ObjectId is explained in the doc here. It's not "guaranteed" to be unique because MongoDB does not enforce uniqueness to save time. It simply trusts that the complicated generation algorithm will probably never produce two identical ObjectIds in the same datastore. So technically it is not a GUID, but pretty much as good.
When storing events in an event store, the order in which the events are stored is very important especially when projecting the events later to restore an entities current state.
MongoDB seems to be a good choice for persisting the event store, given its speed and flexibel schema (and it is often recommended as such) but there is no such thing as a transaction in MongoDB meaning the correct event order can not be garanteed.
Given that fact, should you not use MongoDB if you are looking for a consistent event store but rather stick with a conventional RDMS, or is there a way around this problem?
I'm not familiar with the term "event store" as you are using it, but I can address some of the issues in your question. I believe it is probably reasonable to use MongoDB for what you want, with a little bit of care.
In MongoDB, each document has an _id field which is by default in ObjectId format, which consists of a server identifier, and then a timestamp and then a sequence counter. So you can sort on that field and you'll get your objects in their creation order, provided the ObjectIds are all created on the same machine.
Most MongoDB client drivers create the _id field locally before sending an insert command to the database. So if you have multiple clients connecting to the database, sorting by _id won't do what you want since it will sort first by server-hash, which is not what you want.
But if you can convince your MongoDB client driver to not include the _id in the insert command, then the server will generate the ObjectId for each document and they will have the properties you want. Doing this will depend on what language you're working in since each language has its own client driver. Read the driver docs carefully or dive into their source code -- they're all open source. Most drivers also include a way to send a raw command to the server. So if you construct an insert command by hand this will certainly allow you to do what you want.

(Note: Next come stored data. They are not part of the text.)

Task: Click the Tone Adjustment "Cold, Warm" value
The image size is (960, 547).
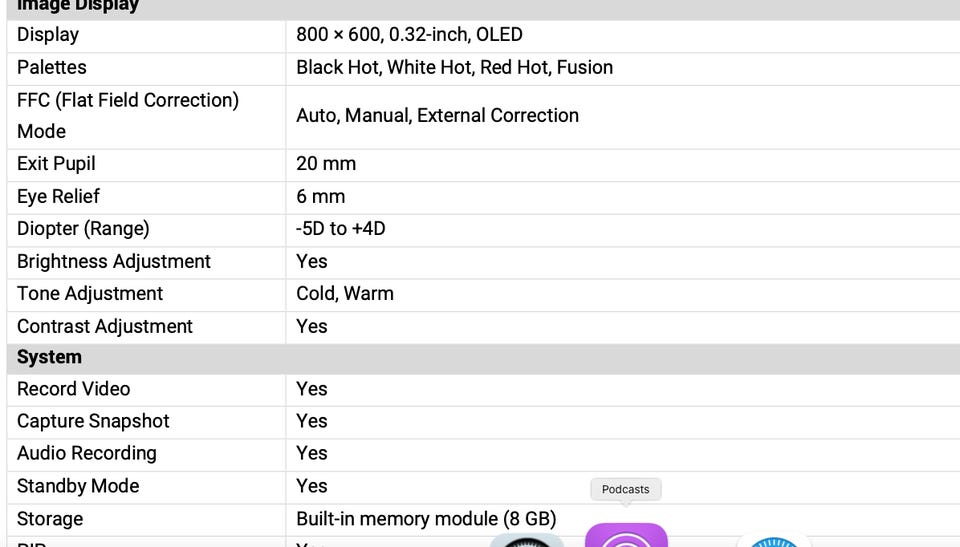Action: [x=345, y=294]
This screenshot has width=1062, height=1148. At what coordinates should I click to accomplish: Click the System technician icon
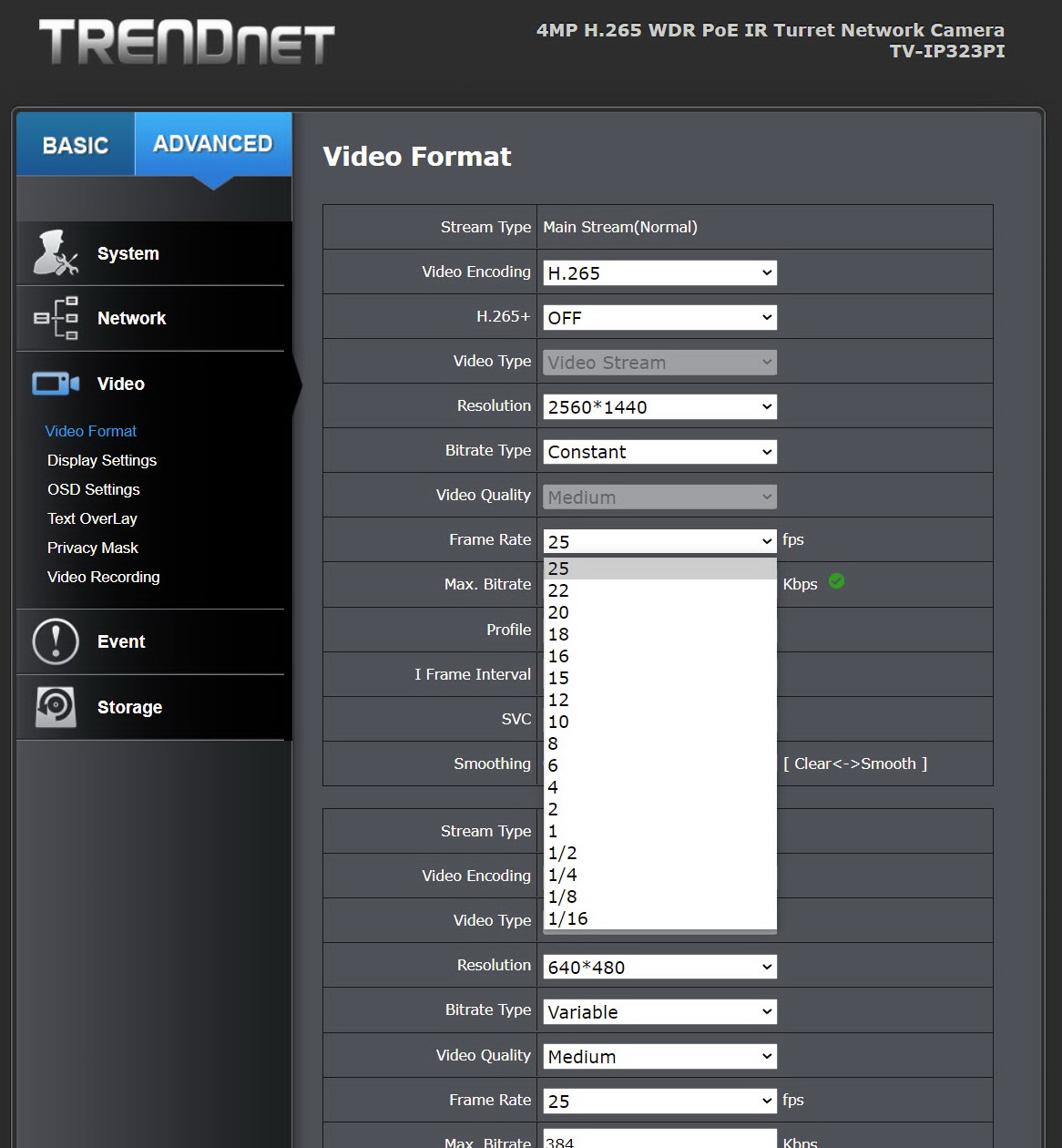pyautogui.click(x=56, y=252)
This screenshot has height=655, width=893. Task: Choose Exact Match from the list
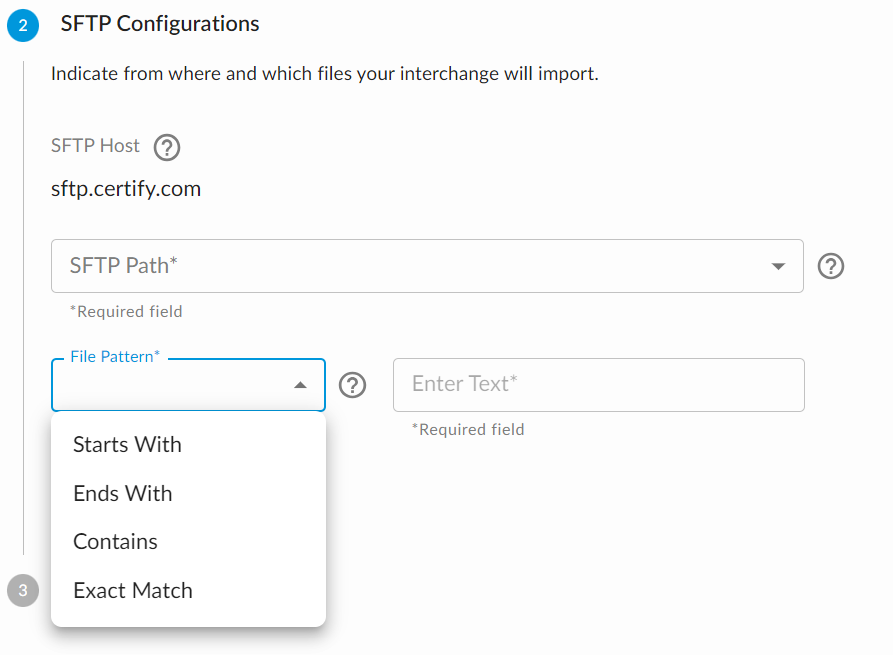click(x=132, y=590)
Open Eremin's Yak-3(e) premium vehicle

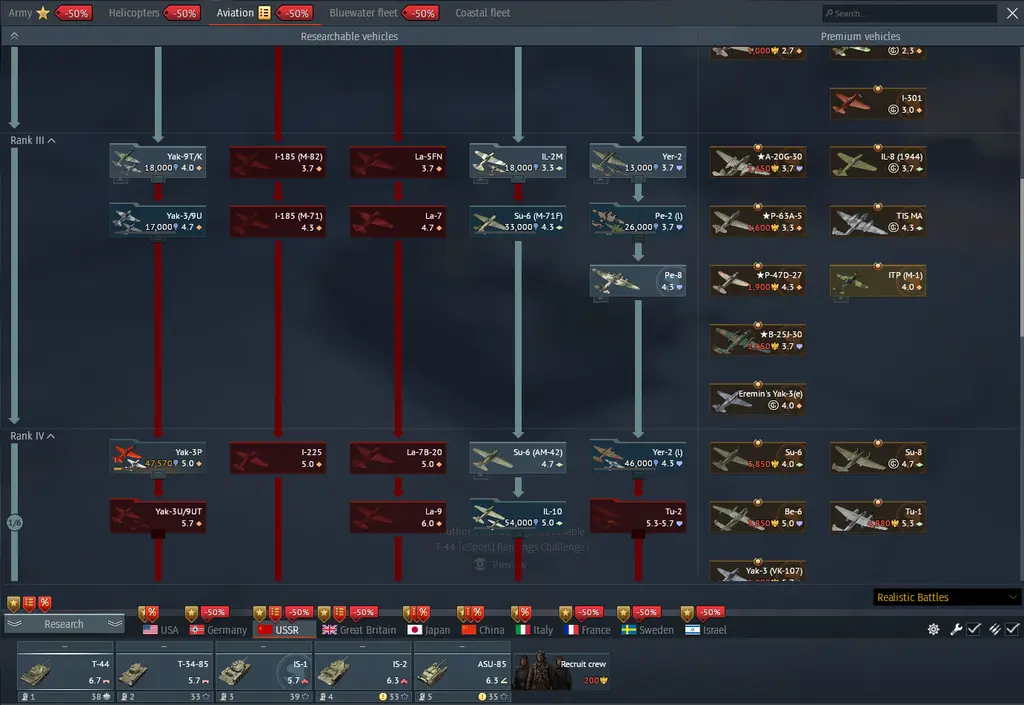(x=758, y=399)
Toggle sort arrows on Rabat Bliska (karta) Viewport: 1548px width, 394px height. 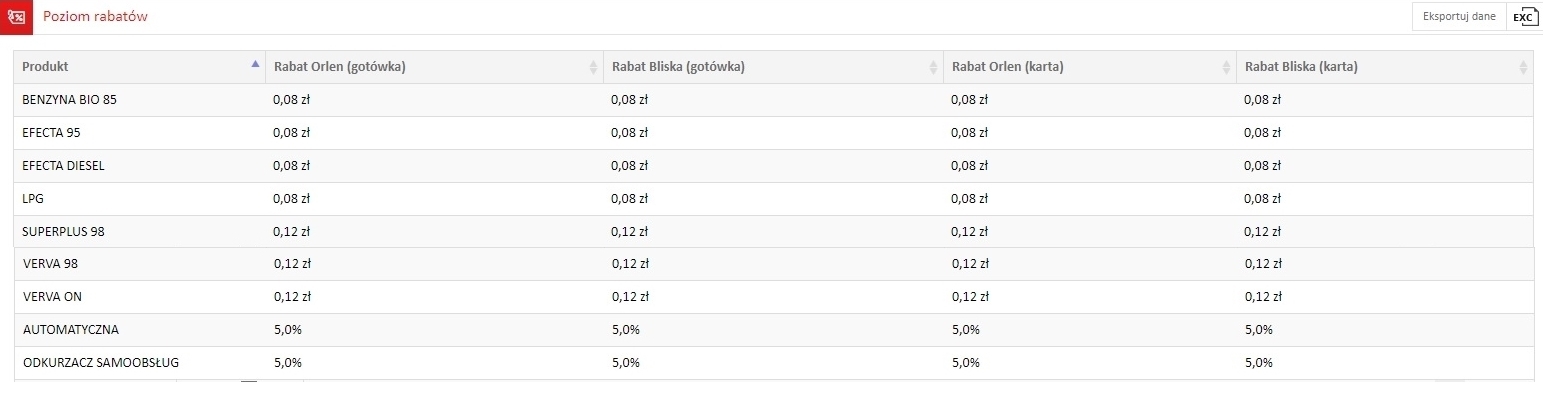point(1523,67)
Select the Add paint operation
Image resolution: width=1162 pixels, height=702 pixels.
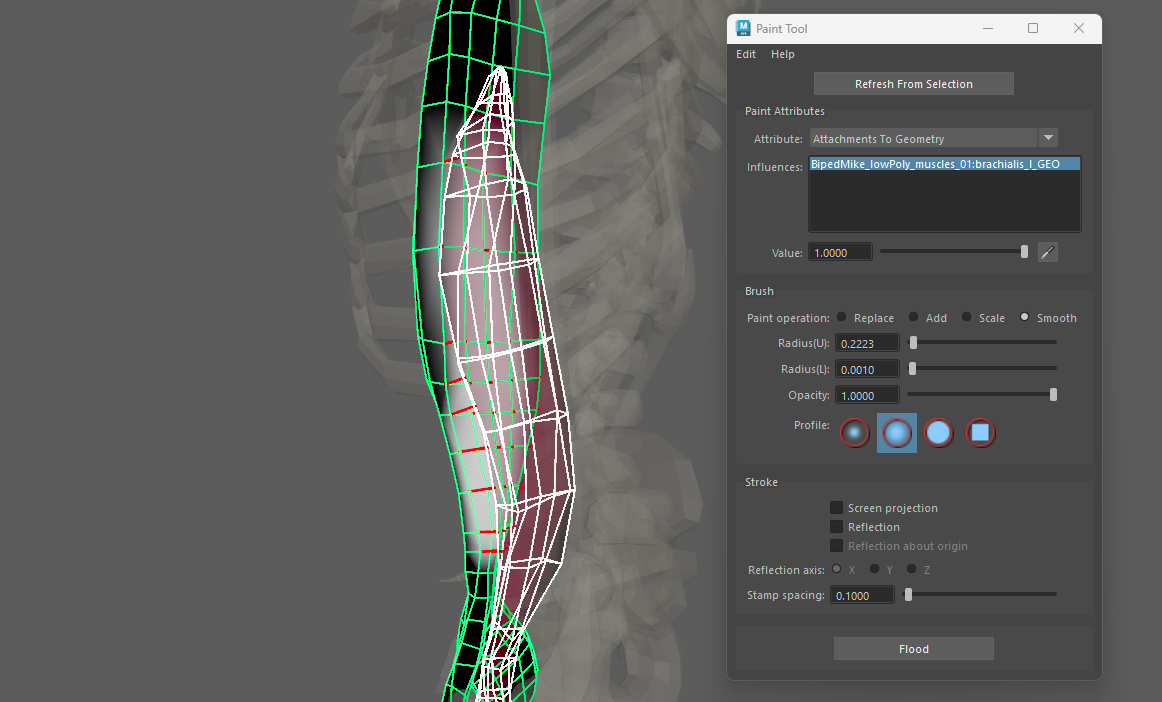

This will break down if your system is so massive that a single database server can't handle all of your write traffic. The MongoDB solution to needing to write thousands of records per second is to set up a sharded database. In this case the ObjectIds will again be created by different machines and won't have the nice sorting property you want. If you're concerned about outgrowing a single server for writes, you should look to another technology that provides distributed sequence numbers.